Pour lui, cette nouvelle alliance sino-hongroise doit aller au-delà du terrain universitaire. L’arrivée de Fudan à Budapest doit donner ‘un coup de fouet aux investissements chinois, en particulier à la création de centres de recherche et de développement d’entreprises chinoises en Hongrie’.
L’ombre du Parti communiste
Si le campus hongrois de Fudan va, logiquement, tirer le niveau de l’enseignement hongrois vers le haut, il existe toutefois des craintes d’une vampirisation. Avec cette focalisation sur l’université chinoise, certains académiciens hongrois ont peur que les établissements nationaux ne perdent de leur superbe.
Une crainte d’autant plus légitime lorsqu’on se rappelle que le gouvernement Orban a chassé du pays la prestigieuse Université d’Europe Centrale, fondée par le philanthrope américano-hongrois Georges Soros. Depuis un an et demi, l’institution a transféré la majeure partie de ses activités à Vienne, en Autriche.
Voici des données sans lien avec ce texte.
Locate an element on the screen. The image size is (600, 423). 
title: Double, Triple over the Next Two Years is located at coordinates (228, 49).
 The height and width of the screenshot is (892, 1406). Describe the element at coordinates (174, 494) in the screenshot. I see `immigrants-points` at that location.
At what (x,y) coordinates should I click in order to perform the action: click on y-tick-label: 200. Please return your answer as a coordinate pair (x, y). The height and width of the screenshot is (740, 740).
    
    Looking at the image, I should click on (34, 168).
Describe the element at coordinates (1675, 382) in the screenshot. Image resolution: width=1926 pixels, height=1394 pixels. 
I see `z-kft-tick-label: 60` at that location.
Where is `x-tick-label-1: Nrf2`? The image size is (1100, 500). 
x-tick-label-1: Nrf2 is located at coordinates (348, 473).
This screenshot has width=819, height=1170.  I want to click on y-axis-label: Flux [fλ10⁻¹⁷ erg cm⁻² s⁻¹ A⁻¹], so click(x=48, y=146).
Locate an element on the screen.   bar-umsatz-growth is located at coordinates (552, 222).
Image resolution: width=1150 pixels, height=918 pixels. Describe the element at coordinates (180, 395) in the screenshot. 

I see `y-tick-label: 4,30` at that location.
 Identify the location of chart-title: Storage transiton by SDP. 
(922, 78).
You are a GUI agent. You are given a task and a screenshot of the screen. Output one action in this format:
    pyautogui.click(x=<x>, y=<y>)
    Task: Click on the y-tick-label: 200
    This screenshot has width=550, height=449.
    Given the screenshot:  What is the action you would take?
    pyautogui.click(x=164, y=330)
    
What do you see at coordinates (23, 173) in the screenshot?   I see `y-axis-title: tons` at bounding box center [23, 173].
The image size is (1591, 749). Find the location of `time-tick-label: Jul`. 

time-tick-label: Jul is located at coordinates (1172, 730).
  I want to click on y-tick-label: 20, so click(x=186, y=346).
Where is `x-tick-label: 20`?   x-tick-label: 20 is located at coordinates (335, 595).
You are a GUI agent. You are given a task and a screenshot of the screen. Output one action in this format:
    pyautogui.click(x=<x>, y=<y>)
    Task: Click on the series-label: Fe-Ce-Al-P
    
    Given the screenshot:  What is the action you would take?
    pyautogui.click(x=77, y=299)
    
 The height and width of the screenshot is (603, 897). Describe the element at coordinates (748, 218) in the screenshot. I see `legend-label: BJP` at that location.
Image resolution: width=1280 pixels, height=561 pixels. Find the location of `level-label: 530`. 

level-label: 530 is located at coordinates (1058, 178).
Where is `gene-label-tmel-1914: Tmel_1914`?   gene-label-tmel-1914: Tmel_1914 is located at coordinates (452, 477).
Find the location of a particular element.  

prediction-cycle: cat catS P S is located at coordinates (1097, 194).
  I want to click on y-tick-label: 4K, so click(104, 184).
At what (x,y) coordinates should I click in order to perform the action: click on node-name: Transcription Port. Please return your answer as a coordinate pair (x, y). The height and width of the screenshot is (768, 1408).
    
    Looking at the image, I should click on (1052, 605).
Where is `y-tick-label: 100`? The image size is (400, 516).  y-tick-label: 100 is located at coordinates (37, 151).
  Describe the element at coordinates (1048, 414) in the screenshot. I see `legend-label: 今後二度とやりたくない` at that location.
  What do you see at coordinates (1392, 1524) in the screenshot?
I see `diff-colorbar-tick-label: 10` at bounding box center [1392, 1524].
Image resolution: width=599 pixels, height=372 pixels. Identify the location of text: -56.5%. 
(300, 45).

Enfin, certaines voix s’élèvent pour dénoncer le fait que l’université de Fudan va permettre au Parti communiste de propager ses idées en Hongrie, et de facto en Europe. En 2019, l’institution chinoise a ajouté dans sa charte une clause stipulant son ‘adhésion à la direction du parti communiste chinois’. Elle promet ‘d’appliquer pleinement la politique éducative du parti’. En parallèle, l’université de Fudan a retiré un engagement… en faveur de la liberté de pensée.